Did you know you can create a legacy at the Catalina Island Conservancy without changing your will or parting with anything during your lifetime? One of the most tax-wise ways to support the Conservancy is with a gift of retirement assets.
A Simple and Flexible Option
Making a gift of assets from a retirement plan—such as an IRA, 401(k), 403(b), or other qualified plan—is easier than you might think. You do not need to modify your will or living trust. Instead, you simply complete a beneficiary designation form from your plan administrator. The Catalina Island Conservancy may be named as the sole beneficiary or as one of several, allowing you to balance support for family members and the Conservancy.
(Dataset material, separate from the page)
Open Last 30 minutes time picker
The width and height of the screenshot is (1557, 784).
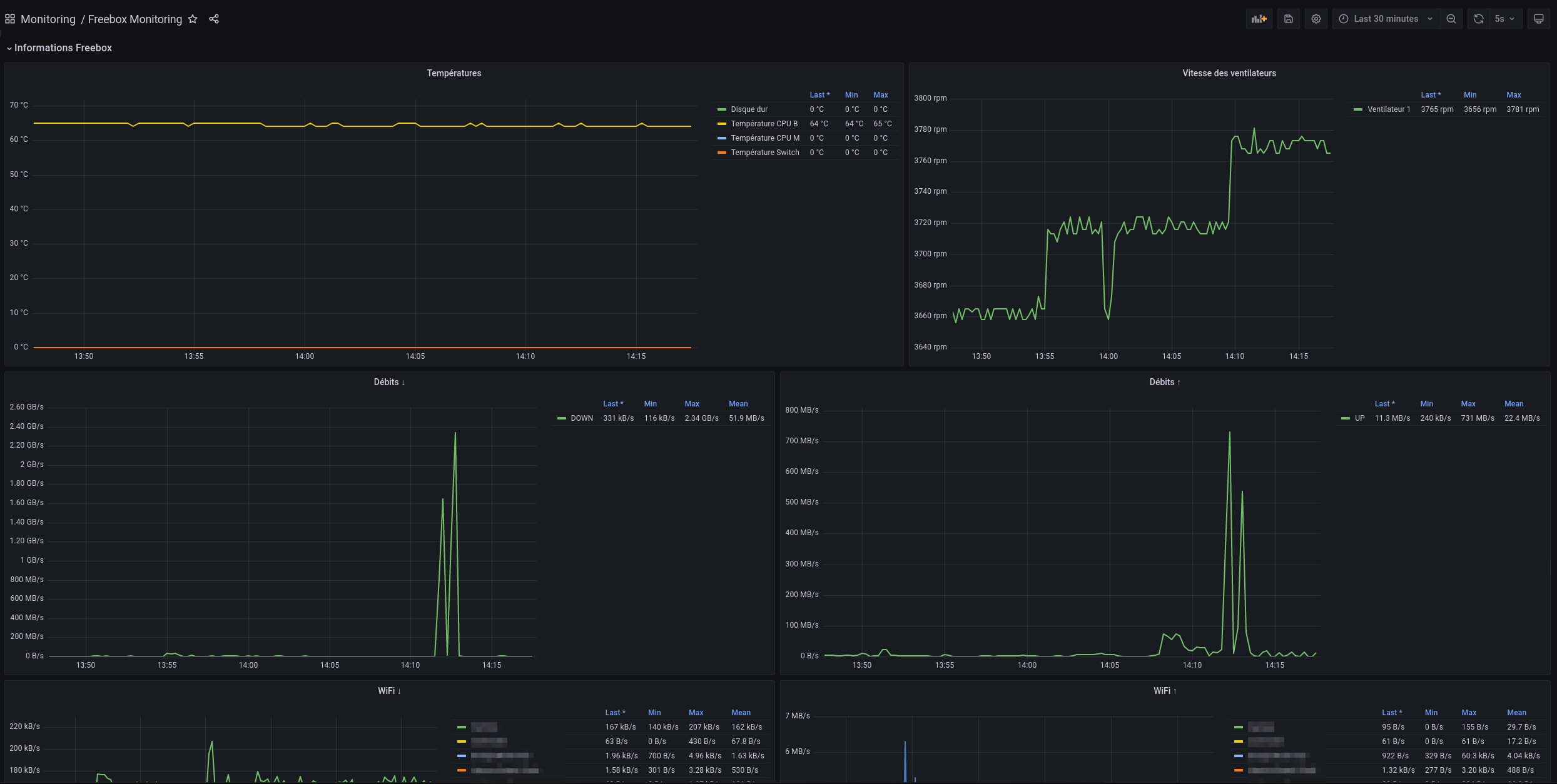click(1385, 19)
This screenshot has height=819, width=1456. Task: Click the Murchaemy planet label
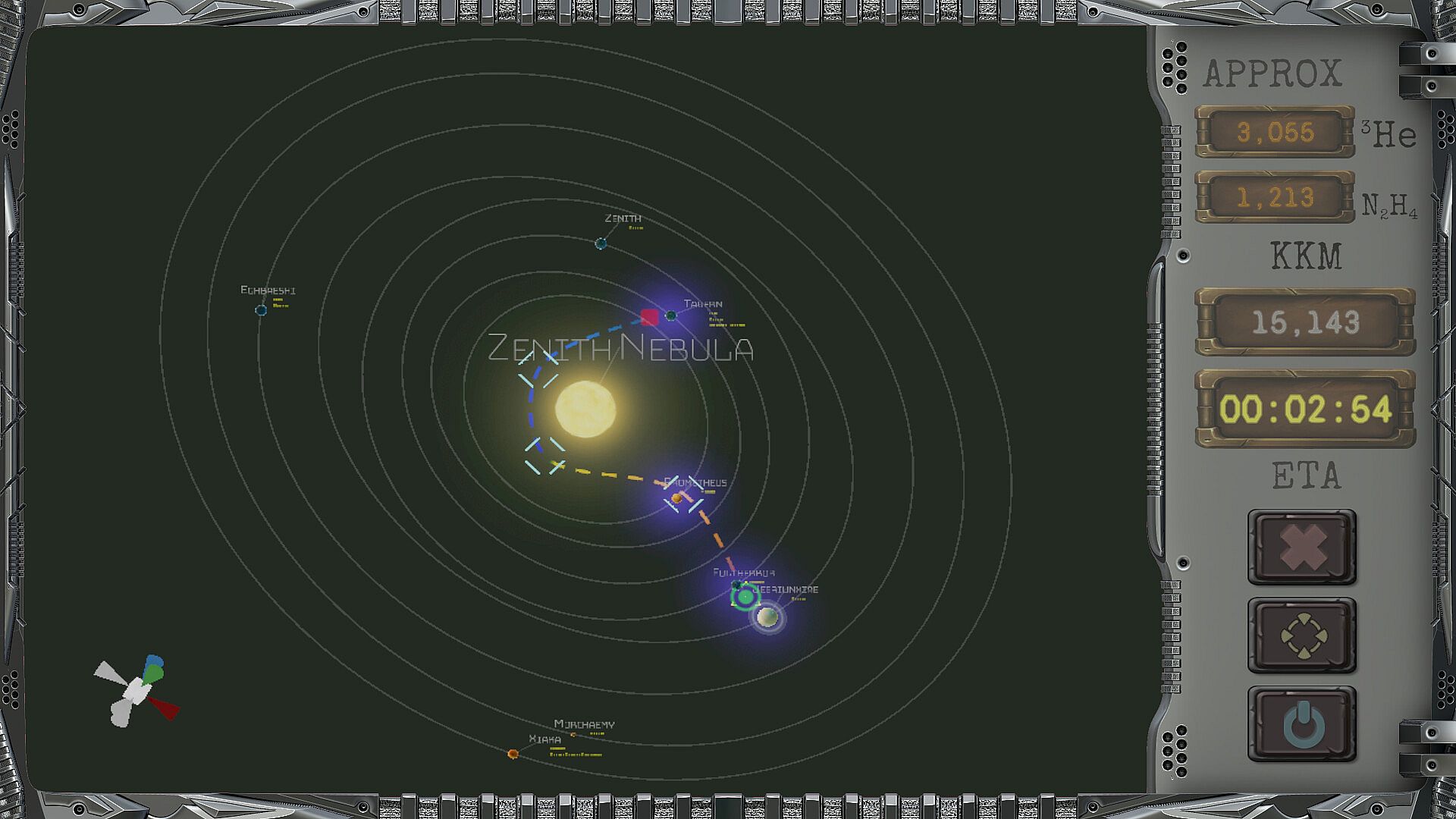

You maintain full control of your retirement funds during your lifetime, and you can revise your designations if your circumstances change. At your passing, any funds directed to the Catalina Island Conservancy are distributed in a lump sum, free of both income and estate taxes.
Why Retirement Assets Are a Smart Giving Choice
Retirement assets are often the most heavily taxed part of an estate. Your heirs must pay income tax on every dollar they receive from inherited retirement accounts (unless it’s from a Roth IRA). Larger estates may also face estate taxes, compounding the tax burden. By contrast, when retirement assets are directed to the Catalina Island Conservancy, the funds avoid both income and estate taxes, ensuring your gift is maximized to support conservation, education and recreation efforts.
For example, leaving $250,000 in IRA assets to family may reduce their inheritance significantly after taxes. Directing that same $250,000 to the Catalina Island Conservancy means the organization receives the full value, while you can still provide for loved ones through other assets.
Qualified Charitable Distributions (QCDs)
If you are 70½ or older, you can make an outright gift today through a Qualified Charitable Distribution (QCD) from your IRA. A QCD allows you to transfer up to $108,000 annually (2025 limit) directly to the Catalina Island Conservancy. The distribution is not counted as taxable income and, if you are subject to required minimum distributions, your QCD can count toward that requirement.
Although QCDs do not generate an additional charitable deduction, the tax savings are immediate since the withdrawn funds are excluded from taxable income. This makes QCDs an excellent way to support conservation work today while reducing your tax liability.
Next Steps
Because every financial situation is unique, we encourage you to consult your estate planning or financial advisor before making a decision. To learn more about creating a legacy through retirement assets or QCDs, please contact 562-437-8555 or email donate@catalinaconservancy.org.
By making this thoughtful choice, you can preserve the natural beauty of Catalina Island for generations to come.